In February this year, Tesla’s AI senior director Andrej Karpathy gave a speech explaining how Tesla uses its vision system to recognize road environments and apply this to autonomous driving.

▲ Video of Andrej Karpathy’s speech
Tesla uses a “shadow mode” where the autonomous driving computer performs real-time calculations while the driver is driving but does not control the vehicle. If there is a discrepancy between the driver’s actions and the machine’s calculations, Tesla’s autonomous driving computer records the case and uploads it to Tesla headquarters. After collecting a large amount of data, Tesla categorizes different scenarios, and through machine learning, the recognition algorithm becomes “smarter”.
When applied to vehicles, Tesla also uses machine learning to compute a three-dimensional scene from two-dimensional images, allowing for accurate judgment of distances to obstacles, thus achieving more precise autonomous driving capabilities.

Tesla’s Ability to Wait at Red Lights Brings Us Closer to City Autonomous Driving
On April 24, Tesla rolled out the 2020.12 software update to users. In this update, Tesla officially introduced the feature of “recognizing traffic lights and stop signs and responding accordingly”.
Tesla owners equipped with FSD can automatically recognize red and green lights and stop signs after updating the software. If there is a red light or stop sign ahead, Tesla will issue a prompt on the vehicle’s screen, informing the driver of the distance to the stop line.
If the driver does not take timely braking measures, the vehicle’s braking system will intervene and gently stop before the stop line. Once the green light is on, the vehicle will automatically accelerate forward. If the driver confirms safety at an intersection where stopping is required and presses the accelerator pedal, the vehicle will also accelerate forward.

▲ Owner testing the Tesla software update
During driving, the vehicle can detect green lights, flashing yellow lights, and red lights ahead and display them on the vehicle’s screen. If a red light or stop sign is detected ahead, the vehicle will remind the driver of the stop line’s location in advance; if the driver does not respond, the vehicle will automatically slow down and stop before the stop line. If the driver confirms safety and wishes to proceed, pressing the accelerator pedal will allow the vehicle to continue to accelerate forward.
However, since this feature has just been released, its operational logic is relatively conservative, and the vehicle may not attempt to pass through intersections autonomously in some cases. As the number of vehicles using this feature increases, Tesla’s autonomous driving computing chip will undergo machine learning, making this feature more refined.
According to a previously released Tesla autonomous driving manual, this feature does have certain limitations. Tesla states that while the vehicle can monitor traffic lights and stop signs ahead, the driving responsibility lies entirely with the driver. The driver must always pay attention to the situation on the roadway and be ready to take emergency measures.
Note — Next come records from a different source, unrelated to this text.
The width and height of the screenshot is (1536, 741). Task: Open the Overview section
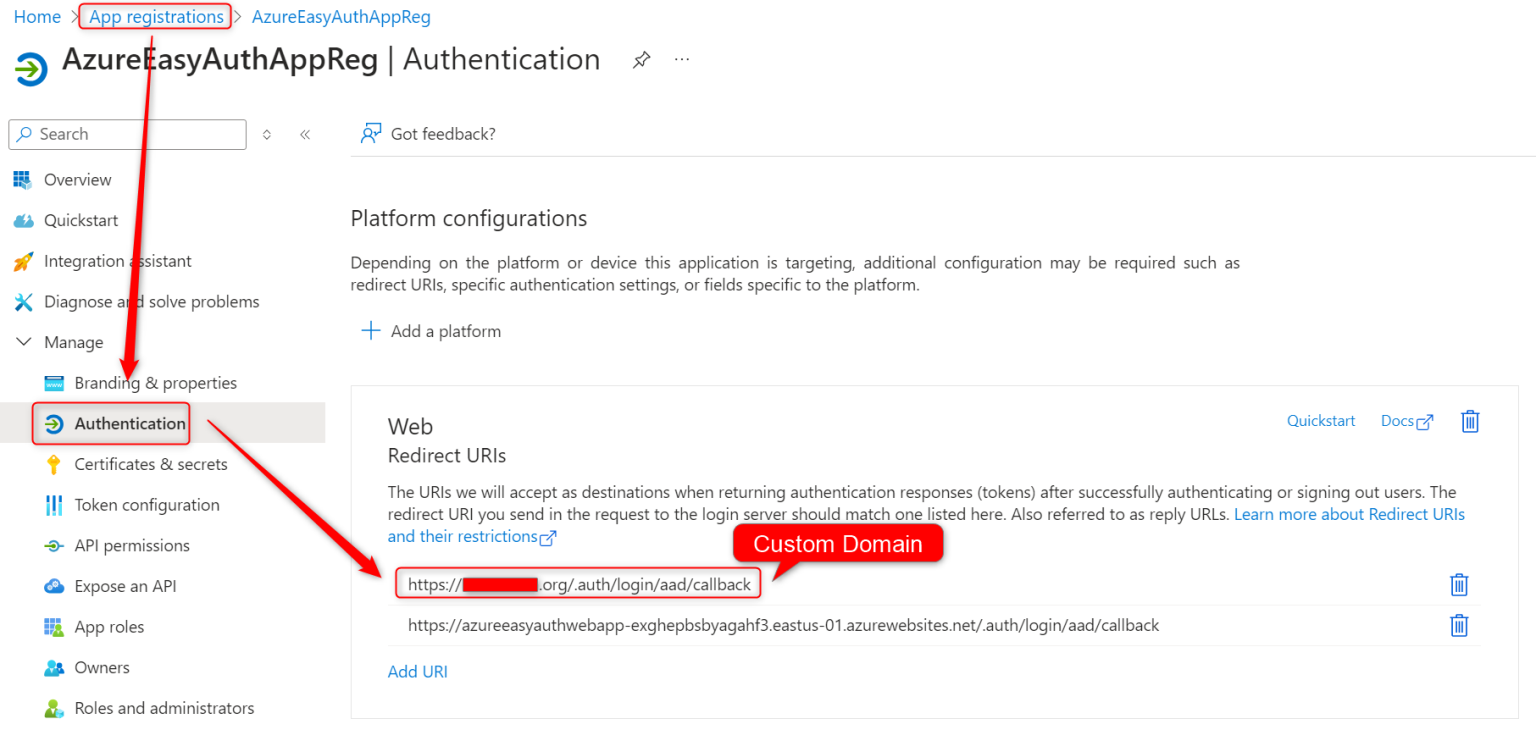pos(77,179)
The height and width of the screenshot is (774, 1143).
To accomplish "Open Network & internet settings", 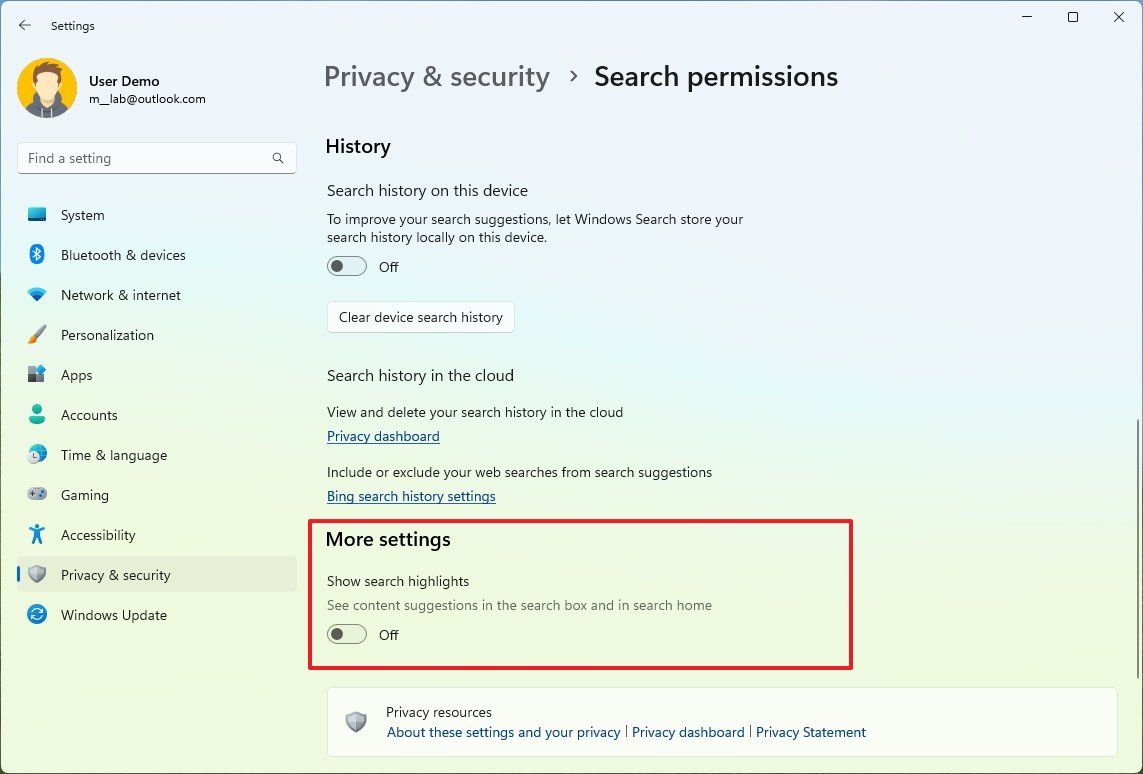I will pyautogui.click(x=120, y=295).
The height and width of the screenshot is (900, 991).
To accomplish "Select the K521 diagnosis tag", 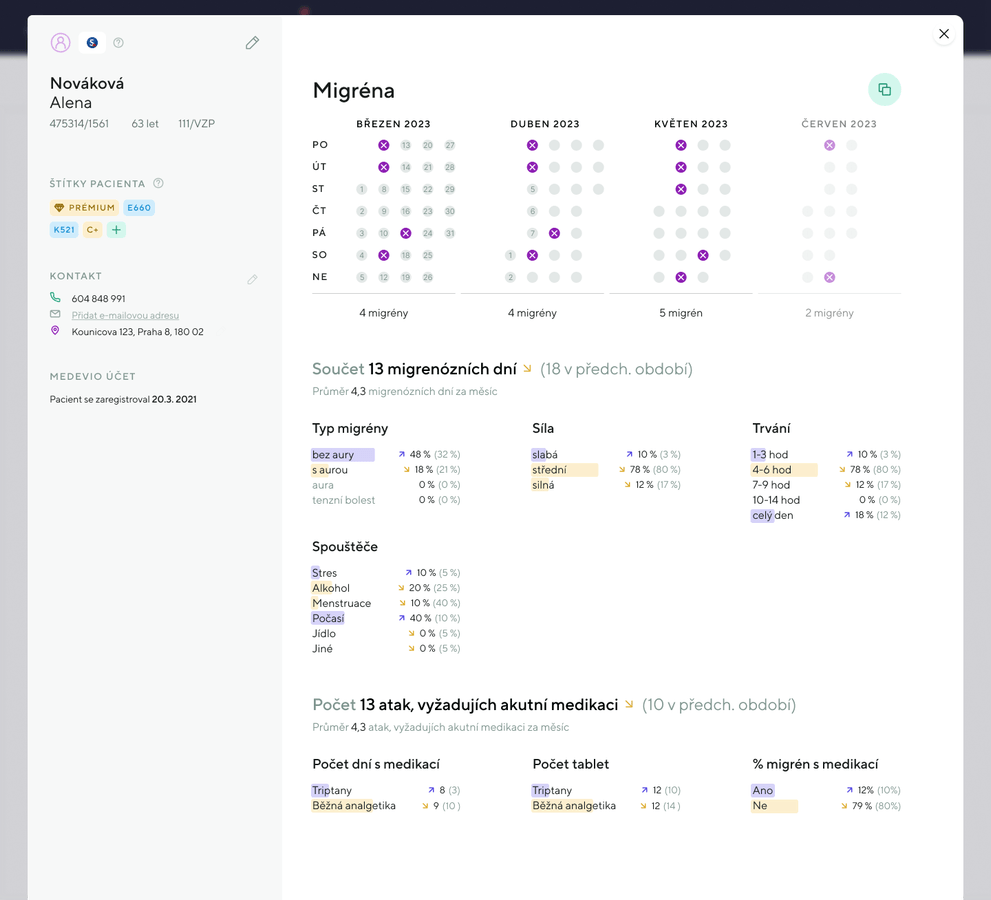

▲ Tesla’s traffic light and stop sign recognition feature manual (US version)
It is worth noting that the user manual states: if the Tesla vehicle travels frequently on roads with traffic lights and stop signs, the recognition accuracy will be higher. This means that Tesla indeed relies on deep learning to enhance the algorithm’s performance, and the more times the same scene is learned, the higher the recognition accuracy.
Moreover, the traffic light and stop sign recognition feature is not available in all scenarios. Tesla states in the manual that in the US, this feature cannot be enabled in environments such as railroad crossings, restricted areas, toll booths, pedestrian crossings, unclear or temporary traffic lights, complex signals, and lane indicators.
This feature update represents a significant advancement for Tesla’s FSD autonomous driving system, bringing Tesla closer to city road autonomous driving.
In February this year, Tesla’s AI senior director Andrej Karpathy revealed the latest progress of the Tesla autonomous driving system during a speech at the ScaledML conference. By utilizing machine learning algorithms, Tesla can accurately identify roadside signal signs and calculate the distance information to stop lines and obstacles.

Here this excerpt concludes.